A resister in Oregon contacted the NWTRCC office recently because he had received a “frivolous penalty warning letter” from the IRS and wasn’t sure what to do. The letter starts:

This is in reply to your correspondence received April 29, 2015. We have determined that the arguments you raised are frivolous and have no basis in law. Federal courts have consistently ruled against such arguments and imposed significant fines for taking such frivolous positions. If you persist in sending frivolous correspondence, we will not continue to respond to it. Our lack of response to further correspondence does not in any way convey agreement or acceptance of the arguments advanced…

The resister did not enclose a letter when he filed. Instead, he sent his letter of conscientious tax refusal to the IRS Commissioner’s office in D.C., which NWTRCC has recommended as a way to avoid frivolous correspondence from the IRS. Perhaps some history from this resister triggered the warning letter, or did the Commissioner’s office forward his letter to the “frivolous office” in Ogden, Utah? Or is this a new preemptive tactic by the IRS? We’re not sure, but in any case, advice from the Taxpayer Advocate Service is that there is no need for (nor should) the taxpayer respond.

Miscellaneous Issues

At the May Counselors’ Training in Milwaukee, we used the Practical WTR Series as our guide. A few things from the session were mentioned in the last issue, and here are a few more:

  • Questions of social security levies always come up. The automatic amount the government can levy for a federal debt is 15%, although we hear regular reports from resisters in this category that the levy seems to come and go with no rhyme or reason. As far as we know, only one person in our network has 50% taken from her check after an agent already active on her case filed a standard salary levy against her Social Security payments. The ongoing 50% levy was allowed despite appeals.

- Dataset excerpt -
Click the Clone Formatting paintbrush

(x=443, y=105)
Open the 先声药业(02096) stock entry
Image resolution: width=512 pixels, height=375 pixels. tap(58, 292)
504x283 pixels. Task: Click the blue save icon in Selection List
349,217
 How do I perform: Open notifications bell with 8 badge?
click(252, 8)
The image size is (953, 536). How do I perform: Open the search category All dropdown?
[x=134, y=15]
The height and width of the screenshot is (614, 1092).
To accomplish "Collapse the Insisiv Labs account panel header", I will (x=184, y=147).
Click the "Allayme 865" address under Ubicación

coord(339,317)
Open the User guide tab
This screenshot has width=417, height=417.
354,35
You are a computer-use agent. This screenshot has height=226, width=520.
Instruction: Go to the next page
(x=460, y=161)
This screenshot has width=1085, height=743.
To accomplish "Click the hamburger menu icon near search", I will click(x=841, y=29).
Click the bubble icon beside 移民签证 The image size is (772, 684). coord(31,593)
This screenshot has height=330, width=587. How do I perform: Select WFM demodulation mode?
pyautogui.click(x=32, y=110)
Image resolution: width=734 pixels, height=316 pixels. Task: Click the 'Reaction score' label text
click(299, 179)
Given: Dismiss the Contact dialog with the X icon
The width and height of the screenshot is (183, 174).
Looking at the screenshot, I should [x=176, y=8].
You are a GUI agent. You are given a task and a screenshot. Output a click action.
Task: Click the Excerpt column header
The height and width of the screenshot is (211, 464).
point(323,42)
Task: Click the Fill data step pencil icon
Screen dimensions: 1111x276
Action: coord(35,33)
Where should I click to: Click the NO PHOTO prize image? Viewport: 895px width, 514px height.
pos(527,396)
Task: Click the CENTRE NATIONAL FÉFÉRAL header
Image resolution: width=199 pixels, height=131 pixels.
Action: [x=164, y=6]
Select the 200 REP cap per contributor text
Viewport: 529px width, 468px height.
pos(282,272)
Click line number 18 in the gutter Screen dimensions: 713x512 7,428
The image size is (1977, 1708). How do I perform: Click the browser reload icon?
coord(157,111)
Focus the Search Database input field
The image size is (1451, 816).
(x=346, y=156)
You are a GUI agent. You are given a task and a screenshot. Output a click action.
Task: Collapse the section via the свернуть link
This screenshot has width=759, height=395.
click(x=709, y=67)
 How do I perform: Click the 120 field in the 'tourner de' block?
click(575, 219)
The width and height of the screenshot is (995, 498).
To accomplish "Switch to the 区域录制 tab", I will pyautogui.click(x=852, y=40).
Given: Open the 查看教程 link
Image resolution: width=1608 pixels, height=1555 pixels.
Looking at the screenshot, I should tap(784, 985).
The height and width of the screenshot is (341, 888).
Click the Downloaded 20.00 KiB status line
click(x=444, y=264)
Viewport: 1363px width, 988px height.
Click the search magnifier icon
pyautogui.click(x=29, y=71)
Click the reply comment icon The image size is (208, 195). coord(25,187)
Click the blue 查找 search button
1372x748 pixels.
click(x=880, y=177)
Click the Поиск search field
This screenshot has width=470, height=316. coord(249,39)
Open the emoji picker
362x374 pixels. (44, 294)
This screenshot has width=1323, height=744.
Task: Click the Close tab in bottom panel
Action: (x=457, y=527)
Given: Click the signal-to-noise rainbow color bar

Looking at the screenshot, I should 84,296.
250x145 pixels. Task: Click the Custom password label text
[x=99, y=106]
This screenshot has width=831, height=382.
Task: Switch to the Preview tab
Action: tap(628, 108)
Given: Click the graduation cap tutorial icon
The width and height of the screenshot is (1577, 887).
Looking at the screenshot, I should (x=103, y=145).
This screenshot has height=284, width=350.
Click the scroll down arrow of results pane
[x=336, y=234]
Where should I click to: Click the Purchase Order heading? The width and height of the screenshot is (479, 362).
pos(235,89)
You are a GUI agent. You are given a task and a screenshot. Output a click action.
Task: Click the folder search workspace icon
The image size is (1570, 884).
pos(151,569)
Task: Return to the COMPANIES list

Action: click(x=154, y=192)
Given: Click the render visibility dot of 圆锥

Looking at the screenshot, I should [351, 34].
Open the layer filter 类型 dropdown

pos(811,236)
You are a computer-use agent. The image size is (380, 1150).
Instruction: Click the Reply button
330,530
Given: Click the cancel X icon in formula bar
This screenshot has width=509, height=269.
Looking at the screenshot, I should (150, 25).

- Your tasks -
a – Using the passage on the IRS warning letter, answer these questions:
(i) On what date does the IRS letter say the correspondence was received?
(ii) In which city was the May Counselors' Training held?
(iii) What percentage can the government automatically levy for a federal debt?
b – Retype the stretch of the dataset excerpt from its first line through the line that contains "Click the bubble".

- Answers given -
a –
(i) April 29, 2015
(ii) Milwaukee
(iii) 15%

b –
Click the Clone Formatting paintbrush

(x=443, y=105)
Open the 先声药业(02096) stock entry
Image resolution: width=512 pixels, height=375 pixels. tap(58, 292)
504x283 pixels. Task: Click the blue save icon in Selection List
349,217
 How do I perform: Open notifications bell with 8 badge?
click(252, 8)
The image size is (953, 536). How do I perform: Open the search category All dropdown?
[x=134, y=15]
The height and width of the screenshot is (614, 1092).
To accomplish "Collapse the Insisiv Labs account panel header", I will (x=184, y=147).
Click the "Allayme 865" address under Ubicación

coord(339,317)
Open the User guide tab
This screenshot has width=417, height=417.
354,35
You are a computer-use agent. This screenshot has height=226, width=520.
Instruction: Go to the next page
(x=460, y=161)
This screenshot has width=1085, height=743.
To accomplish "Click the hamburger menu icon near search", I will click(x=841, y=29).
Click the bubble icon beside 移民签证 The image size is (772, 684). coord(31,593)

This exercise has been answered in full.